There is no official or unofficial SHR mapset that is publicly available. The guidebook does include maps but they are inadequate for field use: they are black & white and printed on standard paper stock, and the scale is not ideal for technical navigation. (I believe that Roper included these maps to make the route less abstract for guidebook readers who may not yet have a mapset.)
Without a publicly available mapset, aspiring SHR hikers have had to assemble their own. This consumes time & energy that could be spent on other aspects of trip prep, and it can be frustrating trying to piece together the perfect mapset.
What is a “perfect SHR mapset”? For me, it included two map series: one set of technical maps that permit safe and efficient navigation; and one set of overview maps that offer area context and emergency exit routes, which are hopefully unnecessary but which are wise to have on hand. Also, the mapset should be efficient, i.e. I don’t want to carry or pay for mapped areas that are irrelevant to my route. And I also prefer to keep the total cost of the mapset to a minimum.
Assembling a mapset can be done using paper maps or mapping software, or a combination of both. Paper maps are time-efficient but they have several pitfalls: large portions of the maps are often inapplicable to the route; they are not conducive to quick referencing because of their large paper size and their numerous folds; and it seems that trekking routes have an uncanny habit of straddling map edges and bouncing back and forth between maps. Mapping software allows for a more perfect mapset, but it’s a more time consuming process: the mapset must be created from scratch and then printed.
A paper SHR mapset could be pieced together using maps from at least three map publishers:
US Geological Service. The 7.5-minute topos, which have a scale of 1:24,000, are ideal for the “technical mapset.” And the 30×60 minute maps, which have a scale of 1:100,000 are ideal for the “overview mapset.” But the cost of this mapset is almost prohibitive: the 195-mile SHR would require 30-40 7.5-minute maps at $6 each (and probably another 10 maps would be very helpful), and then probably 10 30×60 minute maps at $7 each.
National Geographic Trails Illustrated.
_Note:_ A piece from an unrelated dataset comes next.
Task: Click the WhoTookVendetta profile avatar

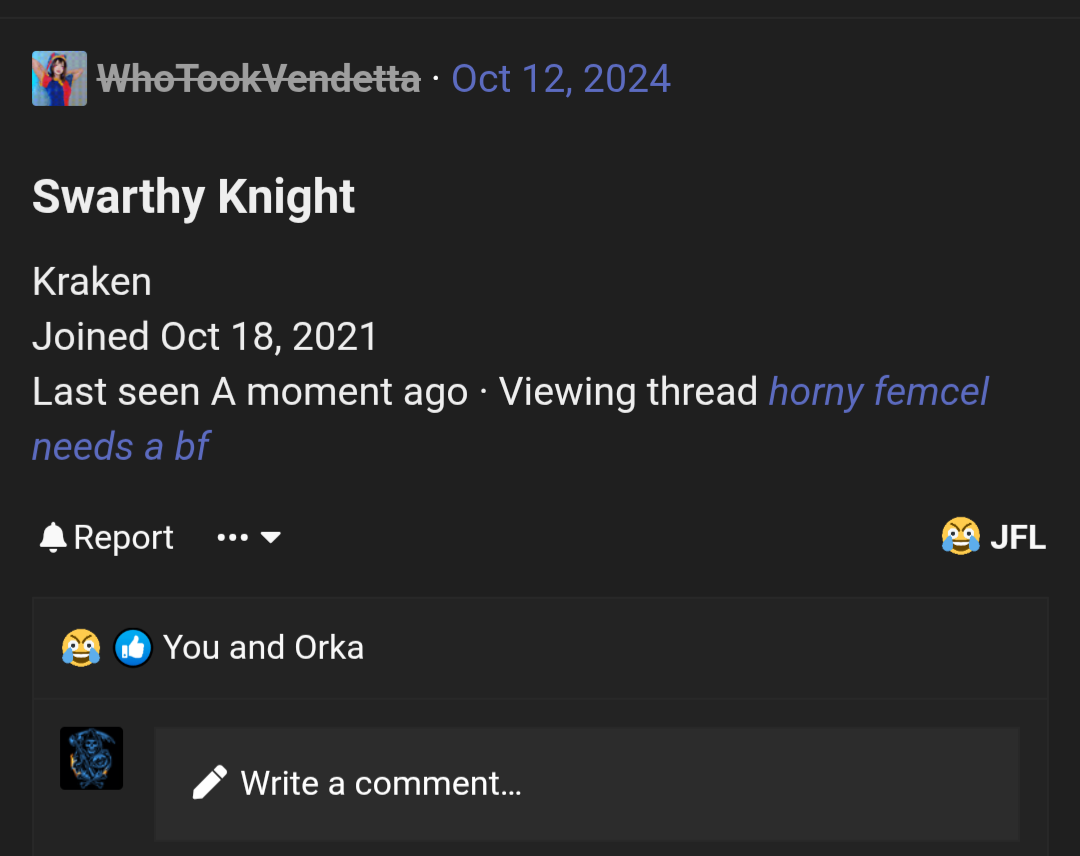Action: coord(59,79)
The entire SHR could be covered with just three TI maps (#205, #206, and #809), but they are not ideally suited for technical navigation—the scale is 1:80,000 for the Sequoia-Kings Canyon and Yosemite National Park maps and 1:63,360 for the Mammoth Lakes map, the latter of which would be marginally adequate. TI also makes two 1:40,000 maps (#308 and #309) that cover about one-quarter of the SHR; they should be adequate for technical sections but they obviously would need to be supplemented with other technical maps in order to cover the entire SHR corridor.
Tom Harrison. This California mapping company produces about 10 maps for the High Sierra. The most detailed maps have a scale of 1:40,000 and 80-foot contour lines. These detailed maps are not available for the entire SHR corridor, so some of their 1:63,000 maps would also be needed. The least detailed maps have a scale of 1:125,000 and 200-foot contour lines.
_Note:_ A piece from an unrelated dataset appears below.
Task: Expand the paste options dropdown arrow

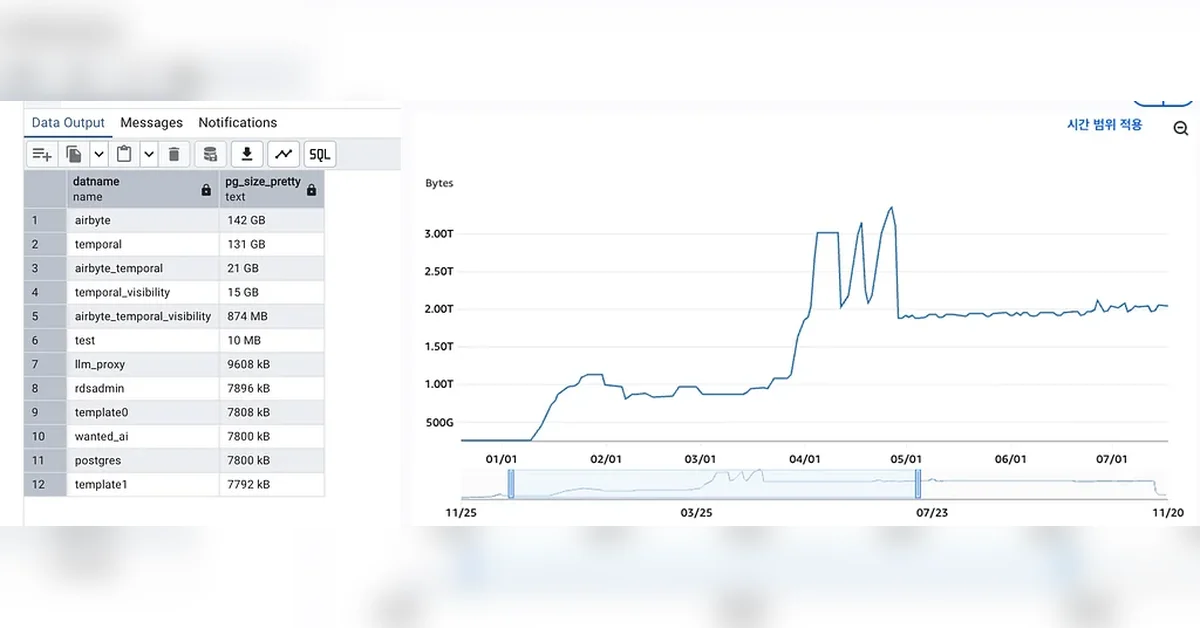Action: tap(149, 154)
If the three paragraphs above did not make it clear, assembling a SHR paper mapset can be a frustration-causing puzzle. And, regardless of how hard one tries, a perfect mapset can never be obtained because these general area maps are not completely relevant to the SHR.
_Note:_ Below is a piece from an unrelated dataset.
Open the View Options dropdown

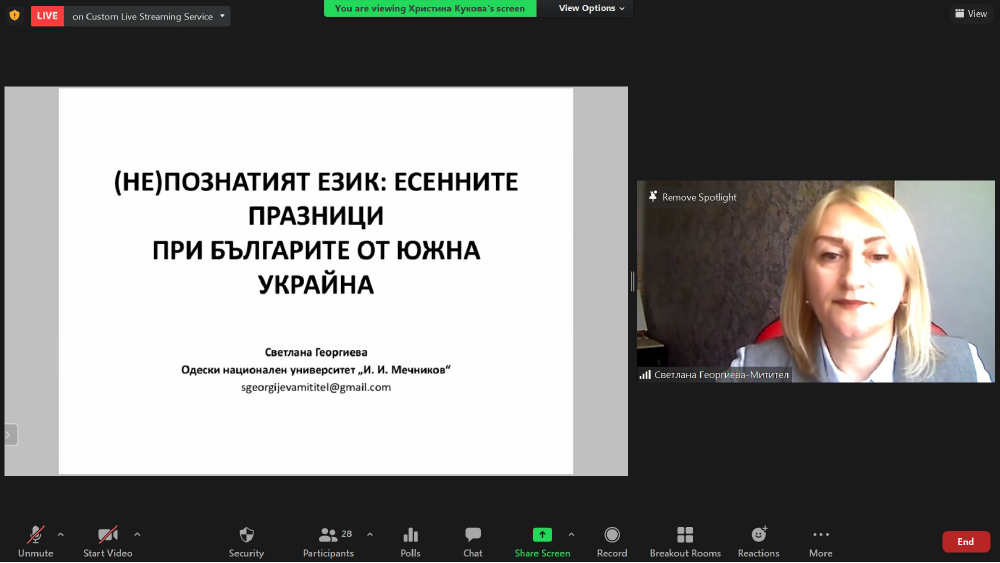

A perfect mapset can be created with one of several electronic mapping programs, which are available online or as desktop software. But this process is time consuming: the mapset must be created, exported as printable files (e.g. JPG’s), and then printed. I usually have my maps printed professionally, which assures that the fine detail is preserved and that they maps are resistant to bleeding/smudging and flaking. I have used consumer-grade printers for maps before but I have never been pleased with the results: the quality is disappointing and the process is slow; the cost savings are minor after accounting for map paper, ink, and time.
I have a lot of experience with TOPO!, which has some quirks but which is functional. I can’t comment on the MapTech or iGage packages. I have used TopoZone.com and I cannot imagine trying to develop a mapset with it. There are free online map databases from TerraServer and numerous universities and state agencies, but I have intentionally avoided them—again, I think it would be frustrating and time-consuming to develop a comprehensive mapset with them.
For the SHR, I created the “perfect mapset” that I outlined above. I printed both mapsets in color on 11×17 double-sided sheets,. The technical mapset was at a scale of about 1:24,000 and the overview maps at 1:100,000. Because the largest export size offered by TOPO! is 8.5×11, I had to export the maps at a scale of ~1:29,000. Buzz and I were both extremely pleased with the results.